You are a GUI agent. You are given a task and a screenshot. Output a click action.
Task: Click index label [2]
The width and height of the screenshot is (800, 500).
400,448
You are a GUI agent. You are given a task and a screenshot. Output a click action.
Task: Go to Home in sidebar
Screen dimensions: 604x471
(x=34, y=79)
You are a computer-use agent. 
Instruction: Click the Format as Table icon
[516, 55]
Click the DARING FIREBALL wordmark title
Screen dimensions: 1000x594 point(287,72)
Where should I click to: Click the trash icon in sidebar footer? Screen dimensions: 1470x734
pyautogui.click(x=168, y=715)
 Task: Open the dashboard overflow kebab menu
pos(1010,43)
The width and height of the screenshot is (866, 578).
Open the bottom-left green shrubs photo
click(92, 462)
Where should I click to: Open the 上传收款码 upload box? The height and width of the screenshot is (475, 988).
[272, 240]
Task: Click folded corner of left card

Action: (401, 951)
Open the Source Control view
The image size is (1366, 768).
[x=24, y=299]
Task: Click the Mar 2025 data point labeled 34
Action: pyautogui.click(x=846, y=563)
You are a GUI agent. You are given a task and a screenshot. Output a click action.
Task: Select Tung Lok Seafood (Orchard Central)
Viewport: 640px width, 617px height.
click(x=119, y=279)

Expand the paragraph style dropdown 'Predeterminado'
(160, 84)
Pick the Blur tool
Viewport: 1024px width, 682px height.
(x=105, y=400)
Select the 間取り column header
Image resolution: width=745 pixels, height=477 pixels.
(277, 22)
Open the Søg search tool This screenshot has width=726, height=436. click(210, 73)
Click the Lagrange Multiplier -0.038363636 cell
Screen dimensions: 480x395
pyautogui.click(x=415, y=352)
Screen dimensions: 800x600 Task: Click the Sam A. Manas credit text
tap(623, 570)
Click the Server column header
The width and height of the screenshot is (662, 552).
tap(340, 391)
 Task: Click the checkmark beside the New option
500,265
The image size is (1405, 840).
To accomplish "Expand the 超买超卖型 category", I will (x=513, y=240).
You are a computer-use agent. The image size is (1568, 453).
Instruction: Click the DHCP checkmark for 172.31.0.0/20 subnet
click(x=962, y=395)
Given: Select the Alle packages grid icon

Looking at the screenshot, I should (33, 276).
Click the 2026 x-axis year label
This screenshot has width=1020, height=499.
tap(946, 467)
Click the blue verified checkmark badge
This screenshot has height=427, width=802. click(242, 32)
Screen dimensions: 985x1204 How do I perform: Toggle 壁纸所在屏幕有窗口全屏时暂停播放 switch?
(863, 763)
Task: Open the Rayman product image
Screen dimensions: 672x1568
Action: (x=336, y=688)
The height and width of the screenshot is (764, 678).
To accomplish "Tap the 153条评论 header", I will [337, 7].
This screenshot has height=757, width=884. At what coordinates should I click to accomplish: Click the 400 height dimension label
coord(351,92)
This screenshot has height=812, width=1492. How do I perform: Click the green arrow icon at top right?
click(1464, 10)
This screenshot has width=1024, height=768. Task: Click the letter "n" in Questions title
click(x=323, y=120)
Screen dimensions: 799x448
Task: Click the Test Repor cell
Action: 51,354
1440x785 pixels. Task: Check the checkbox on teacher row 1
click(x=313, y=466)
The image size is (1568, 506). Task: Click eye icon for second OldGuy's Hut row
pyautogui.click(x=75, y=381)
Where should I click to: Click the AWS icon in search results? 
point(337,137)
● ● ●
EXERCISE BRIEF → Repeat the whole listing, keeping every word exactly as it is.

OUTPUT FOR THIS TASK →
You are a GUI agent. You are given a task and a screenshot. Output a click action.
Task: Click index label [2]
The width and height of the screenshot is (800, 500).
400,448
You are a GUI agent. You are given a task and a screenshot. Output a click action.
Task: Go to Home in sidebar
Screen dimensions: 604x471
(x=34, y=79)
You are a computer-use agent. 
Instruction: Click the Format as Table icon
[516, 55]
Click the DARING FIREBALL wordmark title
Screen dimensions: 1000x594 point(287,72)
Where should I click to: Click the trash icon in sidebar footer? Screen dimensions: 1470x734
pyautogui.click(x=168, y=715)
 Task: Open the dashboard overflow kebab menu
pos(1010,43)
The width and height of the screenshot is (866, 578).
Open the bottom-left green shrubs photo
click(92, 462)
Where should I click to: Open the 上传收款码 upload box? The height and width of the screenshot is (475, 988).
[272, 240]
Task: Click folded corner of left card

Action: (401, 951)
Open the Source Control view
The image size is (1366, 768).
[x=24, y=299]
Task: Click the Mar 2025 data point labeled 34
Action: pyautogui.click(x=846, y=563)
You are a GUI agent. You are given a task and a screenshot. Output a click action.
Task: Select Tung Lok Seafood (Orchard Central)
Viewport: 640px width, 617px height.
click(x=119, y=279)

Expand the paragraph style dropdown 'Predeterminado'
(160, 84)
Pick the Blur tool
Viewport: 1024px width, 682px height.
(x=105, y=400)
Select the 間取り column header
Image resolution: width=745 pixels, height=477 pixels.
(277, 22)
Open the Søg search tool This screenshot has width=726, height=436. click(210, 73)
Click the Lagrange Multiplier -0.038363636 cell
Screen dimensions: 480x395
pyautogui.click(x=415, y=352)
Screen dimensions: 800x600 Task: Click the Sam A. Manas credit text
tap(623, 570)
Click the Server column header
The width and height of the screenshot is (662, 552).
tap(340, 391)
 Task: Click the checkmark beside the New option
500,265
The image size is (1405, 840).
To accomplish "Expand the 超买超卖型 category", I will (x=513, y=240).
You are a computer-use agent. The image size is (1568, 453).
Instruction: Click the DHCP checkmark for 172.31.0.0/20 subnet
click(x=962, y=395)
Given: Select the Alle packages grid icon

Looking at the screenshot, I should (33, 276).
Click the 2026 x-axis year label
This screenshot has width=1020, height=499.
tap(946, 467)
Click the blue verified checkmark badge
This screenshot has height=427, width=802. click(242, 32)
Screen dimensions: 985x1204 How do I perform: Toggle 壁纸所在屏幕有窗口全屏时暂停播放 switch?
(863, 763)
Task: Open the Rayman product image
Screen dimensions: 672x1568
Action: (x=336, y=688)
The height and width of the screenshot is (764, 678).
To accomplish "Tap the 153条评论 header", I will [337, 7].
This screenshot has height=757, width=884. At what coordinates should I click to accomplish: Click the 400 height dimension label
coord(351,92)
This screenshot has height=812, width=1492. How do I perform: Click the green arrow icon at top right?
click(1464, 10)
This screenshot has width=1024, height=768. Task: Click the letter "n" in Questions title
click(x=323, y=120)
Screen dimensions: 799x448
Task: Click the Test Repor cell
Action: 51,354
1440x785 pixels. Task: Check the checkbox on teacher row 1
click(x=313, y=466)
The image size is (1568, 506). Task: Click eye icon for second OldGuy's Hut row
pyautogui.click(x=75, y=381)
Where should I click to: Click the AWS icon in search results? 
point(337,137)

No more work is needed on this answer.